This is the tenth annual essay I have written about the views of this investor who has impressed me over the past three decades with his ability to anticipate major trends before they were widely understood. He saw the end of communism in Russia and the rise of capitalism in China. He identified opportunities in the developing world before most others and he recognized the growing shortage of commodities as a result. A descendant of an international mercantile family whose roots go back to the operation of canteens selling food and weather protection along the Silk Road centuries ago, his career has been spent successfully managing his own and other people’s money, collecting art (from Canaletto to Kandinsky) and trying to understand the growing complexity of the world.

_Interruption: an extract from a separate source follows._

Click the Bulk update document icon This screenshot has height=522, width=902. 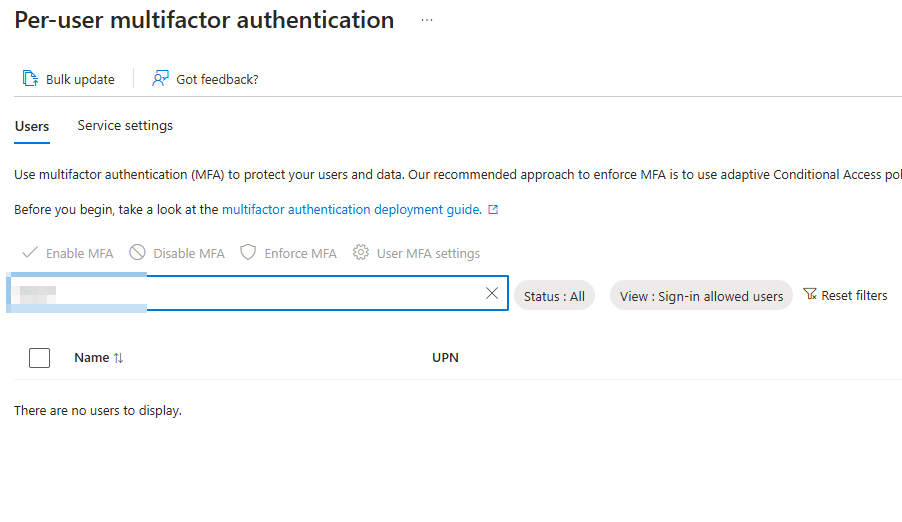pos(30,79)
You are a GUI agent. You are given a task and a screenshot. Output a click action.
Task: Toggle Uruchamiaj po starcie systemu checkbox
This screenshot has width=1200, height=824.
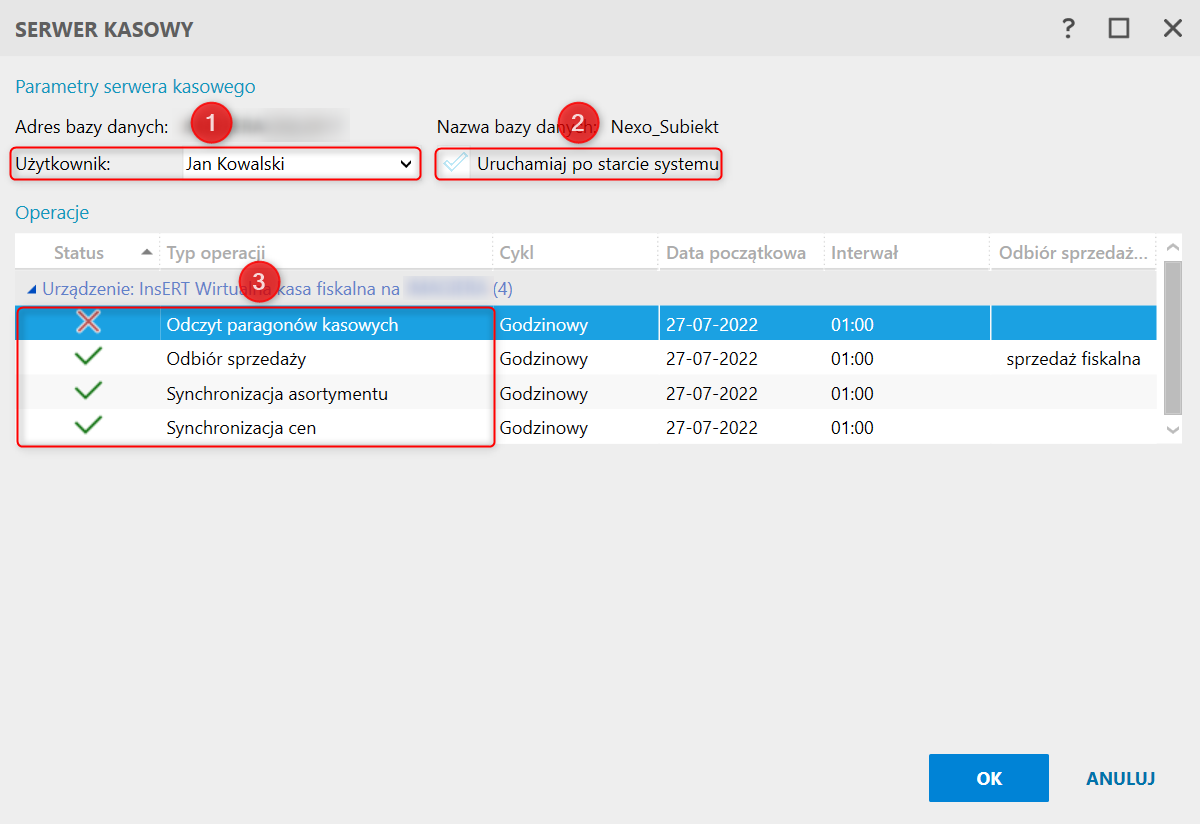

“Since the end of the Second World War, Europe and the United States have been accumulating debt at every level and they finally have gone too far. It’s similar to the oil companies drilling deeper and deeper until something really bad happens. Both in the sovereign debt markets of Europe and in the marshes in the Gulf of Mexico, the authorities are finding that the mess is proving very hard to clean up without enormous effort, very high costs and personal pain for many participants.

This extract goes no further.